------ Data to use ------
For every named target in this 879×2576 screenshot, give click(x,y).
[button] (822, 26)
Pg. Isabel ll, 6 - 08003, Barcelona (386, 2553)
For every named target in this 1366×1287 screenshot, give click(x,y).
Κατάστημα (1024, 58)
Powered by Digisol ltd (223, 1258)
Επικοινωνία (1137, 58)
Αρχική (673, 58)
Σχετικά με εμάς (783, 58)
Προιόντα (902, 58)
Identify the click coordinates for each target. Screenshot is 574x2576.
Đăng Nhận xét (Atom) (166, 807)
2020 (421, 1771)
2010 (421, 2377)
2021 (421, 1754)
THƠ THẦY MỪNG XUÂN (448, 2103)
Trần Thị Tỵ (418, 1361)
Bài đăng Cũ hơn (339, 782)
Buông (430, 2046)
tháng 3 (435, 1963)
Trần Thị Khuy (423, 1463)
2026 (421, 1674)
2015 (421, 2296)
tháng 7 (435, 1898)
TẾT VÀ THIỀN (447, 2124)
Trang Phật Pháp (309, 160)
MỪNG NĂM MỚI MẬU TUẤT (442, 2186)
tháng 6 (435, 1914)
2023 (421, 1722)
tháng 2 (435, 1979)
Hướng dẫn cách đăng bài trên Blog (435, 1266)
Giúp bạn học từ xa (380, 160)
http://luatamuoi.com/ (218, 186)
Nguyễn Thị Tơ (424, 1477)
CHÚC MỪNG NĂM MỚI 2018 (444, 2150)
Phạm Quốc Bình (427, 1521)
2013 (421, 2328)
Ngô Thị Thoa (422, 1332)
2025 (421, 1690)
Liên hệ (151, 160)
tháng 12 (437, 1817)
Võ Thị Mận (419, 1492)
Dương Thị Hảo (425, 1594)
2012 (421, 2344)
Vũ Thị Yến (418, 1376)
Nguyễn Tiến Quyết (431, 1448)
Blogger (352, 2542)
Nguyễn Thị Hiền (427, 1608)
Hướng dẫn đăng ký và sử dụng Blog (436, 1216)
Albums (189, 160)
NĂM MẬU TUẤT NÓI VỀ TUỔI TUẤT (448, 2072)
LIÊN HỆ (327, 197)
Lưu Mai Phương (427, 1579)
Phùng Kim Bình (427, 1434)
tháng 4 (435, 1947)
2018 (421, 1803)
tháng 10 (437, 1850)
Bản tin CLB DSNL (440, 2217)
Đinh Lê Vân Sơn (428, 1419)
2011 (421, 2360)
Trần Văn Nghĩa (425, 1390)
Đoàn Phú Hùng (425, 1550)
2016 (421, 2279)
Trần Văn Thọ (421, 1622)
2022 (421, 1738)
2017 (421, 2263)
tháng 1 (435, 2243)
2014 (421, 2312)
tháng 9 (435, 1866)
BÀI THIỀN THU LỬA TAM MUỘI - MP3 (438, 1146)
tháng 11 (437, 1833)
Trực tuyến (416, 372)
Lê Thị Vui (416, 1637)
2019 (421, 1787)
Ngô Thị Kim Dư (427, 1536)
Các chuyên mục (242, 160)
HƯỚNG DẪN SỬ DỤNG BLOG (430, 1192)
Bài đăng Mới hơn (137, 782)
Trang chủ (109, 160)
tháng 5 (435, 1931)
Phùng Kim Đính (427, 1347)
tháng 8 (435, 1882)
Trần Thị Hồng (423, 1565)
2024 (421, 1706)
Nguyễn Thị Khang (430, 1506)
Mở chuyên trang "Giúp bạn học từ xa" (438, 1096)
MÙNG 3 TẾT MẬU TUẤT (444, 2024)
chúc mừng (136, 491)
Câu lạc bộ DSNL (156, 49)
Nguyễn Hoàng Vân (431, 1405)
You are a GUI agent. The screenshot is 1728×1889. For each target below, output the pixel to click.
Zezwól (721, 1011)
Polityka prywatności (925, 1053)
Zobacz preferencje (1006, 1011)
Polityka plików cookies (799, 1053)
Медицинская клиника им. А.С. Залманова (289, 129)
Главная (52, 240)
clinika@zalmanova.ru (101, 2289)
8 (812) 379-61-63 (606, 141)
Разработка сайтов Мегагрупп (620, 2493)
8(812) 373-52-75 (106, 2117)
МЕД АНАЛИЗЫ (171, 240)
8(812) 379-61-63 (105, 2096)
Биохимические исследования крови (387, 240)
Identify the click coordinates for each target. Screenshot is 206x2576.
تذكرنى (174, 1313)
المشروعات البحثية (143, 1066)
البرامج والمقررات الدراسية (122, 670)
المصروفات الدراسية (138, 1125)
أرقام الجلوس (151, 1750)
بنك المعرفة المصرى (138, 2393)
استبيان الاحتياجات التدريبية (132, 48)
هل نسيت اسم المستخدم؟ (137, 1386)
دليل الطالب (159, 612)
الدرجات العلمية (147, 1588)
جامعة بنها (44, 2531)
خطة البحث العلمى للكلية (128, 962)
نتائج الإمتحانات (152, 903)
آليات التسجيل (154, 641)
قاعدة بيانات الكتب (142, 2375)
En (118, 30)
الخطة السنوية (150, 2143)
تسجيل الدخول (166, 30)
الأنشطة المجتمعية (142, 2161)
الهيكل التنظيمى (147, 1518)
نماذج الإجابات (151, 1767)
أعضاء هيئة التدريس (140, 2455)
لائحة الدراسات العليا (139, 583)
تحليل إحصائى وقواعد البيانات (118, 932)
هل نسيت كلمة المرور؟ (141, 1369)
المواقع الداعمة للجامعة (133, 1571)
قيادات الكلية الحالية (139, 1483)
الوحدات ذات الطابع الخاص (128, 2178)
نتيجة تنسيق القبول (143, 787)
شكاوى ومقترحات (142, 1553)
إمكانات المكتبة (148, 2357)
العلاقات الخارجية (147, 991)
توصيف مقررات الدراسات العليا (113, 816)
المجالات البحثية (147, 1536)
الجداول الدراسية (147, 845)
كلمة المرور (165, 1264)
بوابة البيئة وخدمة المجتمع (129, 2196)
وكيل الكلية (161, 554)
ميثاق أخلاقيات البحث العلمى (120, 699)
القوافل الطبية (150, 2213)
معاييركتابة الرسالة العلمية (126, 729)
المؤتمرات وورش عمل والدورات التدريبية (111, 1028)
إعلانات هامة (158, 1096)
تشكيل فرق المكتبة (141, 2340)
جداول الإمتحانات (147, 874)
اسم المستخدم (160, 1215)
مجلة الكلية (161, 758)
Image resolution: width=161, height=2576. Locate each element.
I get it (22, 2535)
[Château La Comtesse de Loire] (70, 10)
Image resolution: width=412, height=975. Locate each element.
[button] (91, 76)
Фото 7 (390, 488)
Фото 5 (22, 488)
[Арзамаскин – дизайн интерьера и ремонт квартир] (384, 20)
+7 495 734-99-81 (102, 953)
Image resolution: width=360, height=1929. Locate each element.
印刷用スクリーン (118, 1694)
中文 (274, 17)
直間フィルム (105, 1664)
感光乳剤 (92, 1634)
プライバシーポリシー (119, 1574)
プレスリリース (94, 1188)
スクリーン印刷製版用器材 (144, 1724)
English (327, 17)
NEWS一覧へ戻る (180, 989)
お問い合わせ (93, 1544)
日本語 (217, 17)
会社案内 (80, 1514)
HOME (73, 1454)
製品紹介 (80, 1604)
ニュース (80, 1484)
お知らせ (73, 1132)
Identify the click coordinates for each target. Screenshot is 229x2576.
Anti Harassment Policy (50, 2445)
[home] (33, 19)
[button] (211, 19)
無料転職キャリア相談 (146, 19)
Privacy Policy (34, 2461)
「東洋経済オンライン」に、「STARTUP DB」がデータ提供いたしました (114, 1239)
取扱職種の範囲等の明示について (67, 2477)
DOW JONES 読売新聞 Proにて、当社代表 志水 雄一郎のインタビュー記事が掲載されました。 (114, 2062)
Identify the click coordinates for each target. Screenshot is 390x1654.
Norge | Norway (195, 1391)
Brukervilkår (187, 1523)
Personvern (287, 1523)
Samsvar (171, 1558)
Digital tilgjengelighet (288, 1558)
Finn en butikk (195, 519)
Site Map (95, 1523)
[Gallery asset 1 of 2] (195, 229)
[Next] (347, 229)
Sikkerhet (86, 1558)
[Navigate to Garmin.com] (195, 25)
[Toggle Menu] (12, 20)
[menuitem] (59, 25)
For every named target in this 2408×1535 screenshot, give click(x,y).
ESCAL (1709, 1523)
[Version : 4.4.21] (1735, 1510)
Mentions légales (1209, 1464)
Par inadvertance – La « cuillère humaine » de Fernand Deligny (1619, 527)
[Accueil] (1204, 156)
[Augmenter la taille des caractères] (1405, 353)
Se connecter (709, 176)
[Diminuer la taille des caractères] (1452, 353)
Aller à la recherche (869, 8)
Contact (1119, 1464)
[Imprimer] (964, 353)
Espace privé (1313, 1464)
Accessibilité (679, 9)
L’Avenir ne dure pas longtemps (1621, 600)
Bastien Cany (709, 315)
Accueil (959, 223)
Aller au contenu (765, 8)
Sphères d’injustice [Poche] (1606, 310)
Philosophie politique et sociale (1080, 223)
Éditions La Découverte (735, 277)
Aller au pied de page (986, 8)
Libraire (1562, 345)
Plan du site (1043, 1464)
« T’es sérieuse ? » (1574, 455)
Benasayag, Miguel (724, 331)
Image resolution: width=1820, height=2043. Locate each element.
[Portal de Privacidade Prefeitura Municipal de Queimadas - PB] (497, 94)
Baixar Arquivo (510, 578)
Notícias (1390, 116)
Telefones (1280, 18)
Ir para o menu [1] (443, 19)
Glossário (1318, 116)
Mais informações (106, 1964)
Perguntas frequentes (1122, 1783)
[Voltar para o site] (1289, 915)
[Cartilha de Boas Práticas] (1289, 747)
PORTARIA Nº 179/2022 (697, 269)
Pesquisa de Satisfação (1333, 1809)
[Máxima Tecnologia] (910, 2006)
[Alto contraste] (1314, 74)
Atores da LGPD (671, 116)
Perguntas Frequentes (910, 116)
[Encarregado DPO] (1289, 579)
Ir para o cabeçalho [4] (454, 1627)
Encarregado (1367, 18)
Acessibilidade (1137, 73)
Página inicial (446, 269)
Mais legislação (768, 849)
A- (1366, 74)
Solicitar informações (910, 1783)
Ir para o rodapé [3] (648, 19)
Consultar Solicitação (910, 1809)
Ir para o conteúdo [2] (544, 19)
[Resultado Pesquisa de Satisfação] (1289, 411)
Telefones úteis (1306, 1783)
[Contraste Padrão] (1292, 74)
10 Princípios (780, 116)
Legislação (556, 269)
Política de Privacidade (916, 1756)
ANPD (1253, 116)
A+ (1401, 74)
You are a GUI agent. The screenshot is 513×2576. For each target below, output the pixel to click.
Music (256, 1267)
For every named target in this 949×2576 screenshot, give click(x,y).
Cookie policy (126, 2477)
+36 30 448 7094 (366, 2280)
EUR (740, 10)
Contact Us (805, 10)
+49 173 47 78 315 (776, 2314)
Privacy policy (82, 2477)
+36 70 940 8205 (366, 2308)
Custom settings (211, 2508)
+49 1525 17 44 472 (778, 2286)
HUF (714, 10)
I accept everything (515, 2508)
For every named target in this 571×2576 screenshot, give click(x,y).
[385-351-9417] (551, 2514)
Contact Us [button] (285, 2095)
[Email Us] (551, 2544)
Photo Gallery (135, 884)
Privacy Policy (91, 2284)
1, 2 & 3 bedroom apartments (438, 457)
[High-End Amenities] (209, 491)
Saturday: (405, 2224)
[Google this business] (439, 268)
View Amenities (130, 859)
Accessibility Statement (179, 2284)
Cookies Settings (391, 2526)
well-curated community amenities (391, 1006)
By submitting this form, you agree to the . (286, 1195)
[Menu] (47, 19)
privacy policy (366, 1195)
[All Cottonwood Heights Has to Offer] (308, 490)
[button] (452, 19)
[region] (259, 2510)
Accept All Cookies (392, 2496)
------
## What you need to do
Within the listing above, extract exactly the lines from the line with "Ir para o conteúdo [2] (544, 19)" to the line with "[All Cottonwood Heights", the two named lines included, and no others.

## Solution to this exercise
Ir para o conteúdo [2] (544, 19)
[Resultado Pesquisa de Satisfação] (1289, 411)
Telefones úteis (1306, 1783)
[Contraste Padrão] (1292, 74)
10 Princípios (780, 116)
Legislação (556, 269)
Política de Privacidade (916, 1756)
ANPD (1253, 116)
A+ (1401, 74)
You are a GUI agent. The screenshot is 513×2576. For each target below, output the pixel to click.
Music (256, 1267)
For every named target in this 949×2576 screenshot, give click(x,y).
Cookie policy (126, 2477)
+36 30 448 7094 (366, 2280)
EUR (740, 10)
Contact Us (805, 10)
+49 173 47 78 315 (776, 2314)
Privacy policy (82, 2477)
+36 70 940 8205 (366, 2308)
Custom settings (211, 2508)
+49 1525 17 44 472 (778, 2286)
HUF (714, 10)
I accept everything (515, 2508)
For every named target in this 571×2576 screenshot, give click(x,y).
[385-351-9417] (551, 2514)
Contact Us [button] (285, 2095)
[Email Us] (551, 2544)
Photo Gallery (135, 884)
Privacy Policy (91, 2284)
1, 2 & 3 bedroom apartments (438, 457)
[High-End Amenities] (209, 491)
Saturday: (405, 2224)
[Google this business] (439, 268)
View Amenities (130, 859)
Accessibility Statement (179, 2284)
Cookies Settings (391, 2526)
well-curated community amenities (391, 1006)
By submitting this form, you agree to the . (286, 1195)
[Menu] (47, 19)
privacy policy (366, 1195)
[All Cottonwood Heights Has to Offer] (308, 490)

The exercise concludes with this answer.